Chissà cosa si saranno detti, in quell’Agenzia delle entrate di Romano di Lombardia, Luigi Martinelli, il sequestratore, e Carmine Mormandi, il sequestrato, in quelle poche, maledette ore. Hanno la stessa età, sui cinquant’anni, uomini fatti, percorsi diversi eppure complementari: l’uno, piccolo imprenditore con un’azienda di pulizie, l’altro un impiegato, che raccoglieva le tasse. Due pilastri di quella piccola comunità, l’uno a dare lavoro, a produrre profitti, a pagare il dovuto; l’altro, a esigere tributi da devolvere poi in servizi: dovrebbero funzionare così le cose. Hanno funzionato così, è questa la ricchezza sociale di quelle zone. C’è chi – la Lega – ci ha costruito le proprie fortune politiche su questo, rivendicandolo, propugnando la secessione. E c’è – sempre la Lega – chi ha minacciato l’Italia intera, parlando di «trecentomila fucili bergamaschi» pronti a saltare fuori e battersi per la Padania. Ecco, uno è saltato fuori adesso. Ma non si batte per la Padania. Non sa nemmeno bene più se c’è ancora qualcosa per cui valga la pena battersi.

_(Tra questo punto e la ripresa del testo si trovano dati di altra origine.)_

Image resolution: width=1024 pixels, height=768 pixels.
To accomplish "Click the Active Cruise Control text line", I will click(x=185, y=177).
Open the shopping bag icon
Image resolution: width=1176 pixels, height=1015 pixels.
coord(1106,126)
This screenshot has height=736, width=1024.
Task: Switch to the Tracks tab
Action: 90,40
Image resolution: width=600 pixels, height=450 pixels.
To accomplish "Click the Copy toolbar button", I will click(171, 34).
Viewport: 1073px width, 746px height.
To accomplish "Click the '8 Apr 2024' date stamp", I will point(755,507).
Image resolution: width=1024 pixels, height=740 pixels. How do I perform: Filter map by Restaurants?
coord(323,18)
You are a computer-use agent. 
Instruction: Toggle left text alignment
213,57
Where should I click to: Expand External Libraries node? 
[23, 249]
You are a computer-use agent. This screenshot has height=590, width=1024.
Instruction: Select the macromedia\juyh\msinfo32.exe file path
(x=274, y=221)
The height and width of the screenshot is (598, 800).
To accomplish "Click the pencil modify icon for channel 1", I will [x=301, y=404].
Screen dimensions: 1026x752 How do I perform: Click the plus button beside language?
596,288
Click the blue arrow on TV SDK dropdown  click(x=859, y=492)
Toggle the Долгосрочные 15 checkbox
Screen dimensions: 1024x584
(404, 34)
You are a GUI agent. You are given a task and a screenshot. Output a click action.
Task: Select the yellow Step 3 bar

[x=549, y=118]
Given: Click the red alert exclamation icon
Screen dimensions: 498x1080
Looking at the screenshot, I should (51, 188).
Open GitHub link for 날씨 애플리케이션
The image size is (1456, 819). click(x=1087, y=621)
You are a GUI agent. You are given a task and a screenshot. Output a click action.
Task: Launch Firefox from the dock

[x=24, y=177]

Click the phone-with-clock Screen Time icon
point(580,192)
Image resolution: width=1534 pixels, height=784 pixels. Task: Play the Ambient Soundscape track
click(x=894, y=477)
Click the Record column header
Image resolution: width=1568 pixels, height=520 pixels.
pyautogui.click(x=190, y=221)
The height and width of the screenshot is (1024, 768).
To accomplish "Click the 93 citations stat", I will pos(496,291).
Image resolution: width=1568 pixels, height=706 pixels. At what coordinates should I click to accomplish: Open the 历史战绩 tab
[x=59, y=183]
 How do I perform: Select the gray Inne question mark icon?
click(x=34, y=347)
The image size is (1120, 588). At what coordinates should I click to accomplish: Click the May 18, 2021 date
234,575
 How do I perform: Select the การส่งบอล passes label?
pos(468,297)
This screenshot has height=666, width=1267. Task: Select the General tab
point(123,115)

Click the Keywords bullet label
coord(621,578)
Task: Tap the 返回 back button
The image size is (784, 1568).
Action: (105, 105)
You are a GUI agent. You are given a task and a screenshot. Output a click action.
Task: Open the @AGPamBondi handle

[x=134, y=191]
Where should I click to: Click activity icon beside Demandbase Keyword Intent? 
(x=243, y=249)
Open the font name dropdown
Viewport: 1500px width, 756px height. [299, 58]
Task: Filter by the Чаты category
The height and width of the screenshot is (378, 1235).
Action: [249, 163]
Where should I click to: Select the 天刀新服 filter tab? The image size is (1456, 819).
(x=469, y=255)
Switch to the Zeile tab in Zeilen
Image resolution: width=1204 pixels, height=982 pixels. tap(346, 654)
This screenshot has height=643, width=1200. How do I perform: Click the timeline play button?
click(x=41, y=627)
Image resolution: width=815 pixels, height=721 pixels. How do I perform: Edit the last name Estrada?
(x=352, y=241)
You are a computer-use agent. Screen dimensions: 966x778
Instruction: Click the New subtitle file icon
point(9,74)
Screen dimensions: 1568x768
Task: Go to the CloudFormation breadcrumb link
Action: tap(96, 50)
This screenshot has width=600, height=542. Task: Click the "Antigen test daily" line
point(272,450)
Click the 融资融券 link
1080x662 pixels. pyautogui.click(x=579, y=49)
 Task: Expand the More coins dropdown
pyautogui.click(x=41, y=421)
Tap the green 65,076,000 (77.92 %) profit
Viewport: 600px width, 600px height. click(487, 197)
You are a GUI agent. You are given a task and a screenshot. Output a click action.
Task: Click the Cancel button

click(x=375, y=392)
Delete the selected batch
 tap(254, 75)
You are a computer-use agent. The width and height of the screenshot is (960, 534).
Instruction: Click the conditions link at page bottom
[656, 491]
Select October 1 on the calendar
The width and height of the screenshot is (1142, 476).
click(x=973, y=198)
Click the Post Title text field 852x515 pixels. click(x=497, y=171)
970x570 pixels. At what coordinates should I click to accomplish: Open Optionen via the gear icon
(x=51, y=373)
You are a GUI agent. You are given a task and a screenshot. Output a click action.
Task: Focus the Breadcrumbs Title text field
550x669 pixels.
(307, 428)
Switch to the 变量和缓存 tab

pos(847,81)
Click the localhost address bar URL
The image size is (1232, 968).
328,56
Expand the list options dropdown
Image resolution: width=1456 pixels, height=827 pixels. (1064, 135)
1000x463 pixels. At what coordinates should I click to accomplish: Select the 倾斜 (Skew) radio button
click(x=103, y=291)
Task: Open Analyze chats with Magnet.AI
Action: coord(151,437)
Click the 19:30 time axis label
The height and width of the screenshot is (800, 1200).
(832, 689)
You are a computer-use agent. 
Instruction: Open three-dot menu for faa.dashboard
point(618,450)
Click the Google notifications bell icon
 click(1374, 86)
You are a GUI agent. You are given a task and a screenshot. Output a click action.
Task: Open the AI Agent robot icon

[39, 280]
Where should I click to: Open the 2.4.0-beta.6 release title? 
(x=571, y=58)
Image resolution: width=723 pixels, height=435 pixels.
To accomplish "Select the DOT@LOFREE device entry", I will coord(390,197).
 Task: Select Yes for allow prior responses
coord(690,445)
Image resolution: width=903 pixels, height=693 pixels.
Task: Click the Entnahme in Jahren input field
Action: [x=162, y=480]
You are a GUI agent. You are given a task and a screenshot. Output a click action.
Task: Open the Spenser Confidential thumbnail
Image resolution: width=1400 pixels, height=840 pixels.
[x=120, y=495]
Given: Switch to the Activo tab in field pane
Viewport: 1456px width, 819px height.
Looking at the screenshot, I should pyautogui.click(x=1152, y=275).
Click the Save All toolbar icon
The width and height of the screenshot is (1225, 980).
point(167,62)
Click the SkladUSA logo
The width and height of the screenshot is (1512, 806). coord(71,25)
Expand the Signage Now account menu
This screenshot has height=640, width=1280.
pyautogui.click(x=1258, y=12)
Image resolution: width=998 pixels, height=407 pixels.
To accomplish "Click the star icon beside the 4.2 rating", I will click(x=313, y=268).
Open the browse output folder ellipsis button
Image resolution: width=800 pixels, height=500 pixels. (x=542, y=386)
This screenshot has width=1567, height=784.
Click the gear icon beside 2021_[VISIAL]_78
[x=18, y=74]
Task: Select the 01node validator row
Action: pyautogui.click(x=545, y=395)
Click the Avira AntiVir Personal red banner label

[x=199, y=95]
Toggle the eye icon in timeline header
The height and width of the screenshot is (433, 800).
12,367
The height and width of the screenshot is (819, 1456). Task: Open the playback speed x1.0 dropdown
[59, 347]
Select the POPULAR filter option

Ha sparato in aria, per fortuna, il fucile padano di Luigi Martinelli. Ma è stato Carmine Mormandi a sprovarlo: quando lo ha visto entrare armato fino ai denti in Agenzia e ordinare a tutti di stare fermi, lui, che lo conosce da una vita e non poteva crederci di trovarselo lì in quelle condizioni, fuori di senno, gli ha detto: «E se non mi siedo, che fai, mi spari?» E quello ha sparato. In aria, per fortuna.
Si conoscono da una vita, Luigi e Carmine, l’uno a entrare in Agenzia a pagare le cartelle esattoriali, a chiedere una qualche deroga, una qualche rateizzazione, l’altro a stare in Agenzia a incassare, a vedere dove si poteva rallentare, dove no. Dovrebbero funzionare così le cose. Hanno funzionato così, in quella zona. Fino a che. Fino a che la crisi ha squarciato tutto, spingendoci a non riconoscerci più l’uno con l’altro, a non riconoscere più noi stessi. C’è chi si chiude in automobile e lascia andare il gas di scarico, chi si attorciglia una corda intorno al collo, chi si versa benzina addosso e si dà fuoco. Quel cretino di Monti ha detto che noi non siamo come la Grecia, che lì i suicidi sono 1715 e i nostri solo trecento. Scusateci, amici greci, scusateci. Perdonateci di avere un capo del governo cretino e volgare. Un becchino che fa la conta dei morti per vedere se stiamo messi meglio o peggio d’altri. Chissà che dirà ora Monti. Ci voleva parlare Martinelli. E forse è stato un bene che non ci sia riuscito. Chissà come sarebbe finita. Forse avrebbe sparato davvero, contro Mormandi o contro se stesso. O prima l’una cosa e poi l’altra. Perché tanto, quello che è successo è proprio l’altra faccia dei suicidi che continuano come “morti sul lavoro”.
Dice Michele Lamera, il sindaco di Romano di Lombardia, che la situazione lì «è critica come in tutto il paese, ma non mi aspettavo un gesto del genere». Già, e chi se lo aspettava. Certo, non Carmine Mormandi, da trent’anni ligio impiegato dell’Agenzia delle entrate. Certo, non Tetyana, la sua compagna, a cui Carmine ha potuto telefonare pochi secondi – «Dai, Luigi, fammi chiamare, ti prego», gli avrà detto, e Luigi, che è separato ma non ha una compagna, ha capito –, e probabilmente neppure Martinelli, se lo aspettava.
Già, chissà cosa ci aspetta domani. Quanti altri pomeriggi di follia, mentre tutt’intorno si spianano i fucili delle teste di cuoio, a tirarci giù come cani pazzi.